--- To be done ---
Edit the stretch of the material from the line containing "Where should I click to: Open the Template" through the line containing "[x=97, y=160]": replace "Viewport" with "Display" and keep everything else the same. Return only those lines.

--- Extracted entries ---
— start —
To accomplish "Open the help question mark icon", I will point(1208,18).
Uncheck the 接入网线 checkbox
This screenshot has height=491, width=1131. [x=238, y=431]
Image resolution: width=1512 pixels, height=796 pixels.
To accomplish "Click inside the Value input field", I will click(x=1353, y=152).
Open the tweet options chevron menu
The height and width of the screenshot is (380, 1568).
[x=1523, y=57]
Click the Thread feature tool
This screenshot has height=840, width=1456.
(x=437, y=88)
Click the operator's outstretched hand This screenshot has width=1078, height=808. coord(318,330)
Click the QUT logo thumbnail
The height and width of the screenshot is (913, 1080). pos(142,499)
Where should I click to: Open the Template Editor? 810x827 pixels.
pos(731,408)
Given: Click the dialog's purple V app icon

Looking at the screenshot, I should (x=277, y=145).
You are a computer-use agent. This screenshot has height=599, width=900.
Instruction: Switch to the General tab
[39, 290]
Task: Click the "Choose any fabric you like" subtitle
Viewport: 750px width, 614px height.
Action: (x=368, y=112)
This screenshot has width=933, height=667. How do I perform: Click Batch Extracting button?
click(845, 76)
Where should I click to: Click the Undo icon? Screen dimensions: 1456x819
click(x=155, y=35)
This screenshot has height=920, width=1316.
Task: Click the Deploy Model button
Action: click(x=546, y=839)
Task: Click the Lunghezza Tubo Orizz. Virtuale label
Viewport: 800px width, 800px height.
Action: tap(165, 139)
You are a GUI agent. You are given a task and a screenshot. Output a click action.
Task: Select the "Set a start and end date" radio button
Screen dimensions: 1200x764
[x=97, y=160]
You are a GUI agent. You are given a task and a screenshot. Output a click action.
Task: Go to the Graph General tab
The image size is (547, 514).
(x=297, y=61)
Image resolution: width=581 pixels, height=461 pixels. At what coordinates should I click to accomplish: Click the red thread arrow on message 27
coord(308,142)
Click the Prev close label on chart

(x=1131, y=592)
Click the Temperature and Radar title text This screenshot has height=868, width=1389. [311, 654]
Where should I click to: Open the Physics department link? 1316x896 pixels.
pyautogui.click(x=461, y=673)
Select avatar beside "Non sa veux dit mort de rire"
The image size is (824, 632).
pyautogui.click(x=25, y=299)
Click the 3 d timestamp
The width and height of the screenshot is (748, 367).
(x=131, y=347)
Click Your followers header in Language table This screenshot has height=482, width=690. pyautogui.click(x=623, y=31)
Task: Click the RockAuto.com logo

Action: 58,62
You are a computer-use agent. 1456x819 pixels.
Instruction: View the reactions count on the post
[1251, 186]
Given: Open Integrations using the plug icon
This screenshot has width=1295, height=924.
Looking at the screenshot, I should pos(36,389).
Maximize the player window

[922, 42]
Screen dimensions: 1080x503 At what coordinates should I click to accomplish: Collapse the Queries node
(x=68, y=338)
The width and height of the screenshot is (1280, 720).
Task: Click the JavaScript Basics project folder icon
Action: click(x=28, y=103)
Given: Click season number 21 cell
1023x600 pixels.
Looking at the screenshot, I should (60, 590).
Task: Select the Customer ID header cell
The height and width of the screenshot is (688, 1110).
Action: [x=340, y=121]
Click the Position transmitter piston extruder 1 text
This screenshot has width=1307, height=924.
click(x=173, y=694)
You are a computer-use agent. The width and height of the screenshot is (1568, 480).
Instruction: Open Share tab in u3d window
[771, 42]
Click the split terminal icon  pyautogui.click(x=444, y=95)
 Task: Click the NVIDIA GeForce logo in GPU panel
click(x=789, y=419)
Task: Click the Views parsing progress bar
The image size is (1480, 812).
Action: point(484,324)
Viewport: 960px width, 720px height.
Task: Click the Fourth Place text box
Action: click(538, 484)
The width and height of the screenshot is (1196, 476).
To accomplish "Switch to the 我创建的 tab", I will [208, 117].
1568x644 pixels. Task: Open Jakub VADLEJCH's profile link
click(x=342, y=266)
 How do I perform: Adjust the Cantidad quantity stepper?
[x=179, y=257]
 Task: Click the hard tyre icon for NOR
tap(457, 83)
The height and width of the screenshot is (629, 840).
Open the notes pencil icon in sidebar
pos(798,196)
— end —
--- Response ---
Where should I click to: Open the Template Editor? 810x827 pixels.
pos(731,408)
Given: Click the dialog's purple V app icon

Looking at the screenshot, I should (x=277, y=145).
You are a computer-use agent. This screenshot has height=599, width=900.
Instruction: Switch to the General tab
[39, 290]
Task: Click the "Choose any fabric you like" subtitle
Display: 750px width, 614px height.
Action: (x=368, y=112)
This screenshot has width=933, height=667. How do I perform: Click Batch Extracting button?
click(845, 76)
Where should I click to: Click the Undo icon? Screen dimensions: 1456x819
click(x=155, y=35)
This screenshot has height=920, width=1316.
Task: Click the Deploy Model button
Action: click(x=546, y=839)
Task: Click the Lunghezza Tubo Orizz. Virtuale label
Display: 800px width, 800px height.
Action: tap(165, 139)
You are a GUI agent. You are given a task and a screenshot. Output a click action.
Task: Select the "Set a start and end date" radio button
Screen dimensions: 1200x764
[x=97, y=160]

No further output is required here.